Genes Immun. 2015 Mar;16(2):151-61. doi: 10.1038/gene.2014.74. Epub 2015 Jan 8.
Lymphocyte apoptosis is mainly induced by either death receptor-dependent activation of caspase-8 or mitochondria-dependent activation of caspase-9. Mutations in caspase-8 lead to autoimmunity/lymphoproliferation and immunodeficiency. This work describes a heterozygous H237P mutation in caspase-9 that can lead to similar disorders. H237P mutation was detected in two patients: Pt1 with autoimmunity/lymphoproliferation, severe hypogammaglobulinemia and Pt2 with mild hypogammaglobulinemia and Burkitt lymphoma. Their lymphocytes displayed defective caspase-9 activity and decreased apoptotic and activation responses. Transfection experiments showed that mutant caspase-9 display defective enzyme and proapoptotic activities and a dominant-negative effect on wild-type caspase-9. Ex vivo analysis of the patients' lymphocytes and in vitro transfection experiments showed that the expression of mutant caspase-9 correlated with a downregulation of BAFFR (B-cell-activating factor belonging to the TNF family (BAFF) receptor) in B cells and ICOS (inducible T-cell costimulator) in T cells. Both patients carried a second inherited heterozygous mutation missing in the relatives carrying H237P: Pt1 in the transmembrane activator and CAML interactor (TACI) gene (S144X) and Pt2 in the perforin (PRF1) gene (N252S). Both mutations have been previously associated with immunodeficiencies in homozygosis or compound heterozygosis. Taken together, these data suggest that caspase-9 mutations may predispose to immunodeficiency by cooperating with other genetic factors, possibly by downregulating the expression of BAFFR and ICOS.

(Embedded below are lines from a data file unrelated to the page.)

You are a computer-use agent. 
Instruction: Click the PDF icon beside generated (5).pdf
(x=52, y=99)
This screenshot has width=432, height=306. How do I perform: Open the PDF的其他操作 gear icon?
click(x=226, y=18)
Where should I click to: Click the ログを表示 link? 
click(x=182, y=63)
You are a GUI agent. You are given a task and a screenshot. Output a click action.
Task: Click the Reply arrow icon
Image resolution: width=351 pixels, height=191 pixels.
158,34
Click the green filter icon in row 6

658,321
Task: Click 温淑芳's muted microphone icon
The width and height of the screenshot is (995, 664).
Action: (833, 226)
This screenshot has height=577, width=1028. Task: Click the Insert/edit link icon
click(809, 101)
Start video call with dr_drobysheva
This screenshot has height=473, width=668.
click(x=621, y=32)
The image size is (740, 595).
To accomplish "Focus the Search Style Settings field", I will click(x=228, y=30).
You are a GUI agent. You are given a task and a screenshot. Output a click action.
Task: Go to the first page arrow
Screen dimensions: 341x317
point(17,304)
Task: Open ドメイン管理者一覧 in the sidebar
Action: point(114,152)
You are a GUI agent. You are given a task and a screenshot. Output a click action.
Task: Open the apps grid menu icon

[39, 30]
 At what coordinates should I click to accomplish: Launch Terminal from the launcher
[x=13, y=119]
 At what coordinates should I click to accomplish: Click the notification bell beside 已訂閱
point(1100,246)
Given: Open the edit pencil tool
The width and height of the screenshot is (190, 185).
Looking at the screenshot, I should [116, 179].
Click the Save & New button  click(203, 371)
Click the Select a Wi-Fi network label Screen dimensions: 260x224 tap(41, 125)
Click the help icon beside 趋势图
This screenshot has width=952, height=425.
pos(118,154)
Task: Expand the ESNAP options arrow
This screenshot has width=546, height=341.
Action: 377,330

淋巴细胞凋亡主要由半胱天冬酶 -8 的死亡受体依赖性激活或半胱天冬酶 -9 的线粒体依赖性激活诱导。半胱天冬酶 -8 的突变会导致自身免疫/淋巴细胞增殖和免疫缺陷。这项研究描述了半胱天冬酶 -9 中的一种杂合 H237P 突变,该突变可导致类似疾病。在两名患者中检测到 H237P 突变:患者 1 患有自身免疫/淋巴细胞增殖、严重低丙种球蛋白血症,患者 2 患有轻度低丙种球蛋白血症和伯基特淋巴瘤。他们的淋巴细胞显示出半胱天冬酶 -9 活性缺陷,凋亡和激活反应降低。转染实验表明突变型半胱天冬酶 -9 表现出酶活性和促凋亡活性缺陷,并对野生型半胱天冬酶 -9 具有显性负效应。对患者淋巴细胞的体外分析和体外转染实验表明,突变型半胱天冬酶 -9 的表达与 B 细胞中 BAFFR(肿瘤坏死因子家族(BAFF)受体中的 B 细胞激活因子)和 T 细胞中 ICOS(诱导性 T 细胞共刺激分子)的下调相关。两名患者均携带第二个遗传性杂合突变,携带 H237P 的亲属中未发现该突变:患者 1 在跨膜激活剂和 CAML 相互作用分子(TACI)基因中存在(S144X)突变,患者 2 在穿孔素(PRF1)基因中存在(N252S)突变。这两种突变先前在纯合子或复合杂合子中均与免疫缺陷相关。综上所述,这些数据表明半胱天冬酶 -9 突变可能通过与其他遗传因素协同作用,可能通过下调 BAFFR 和 ICOS 的表达而导致免疫缺陷。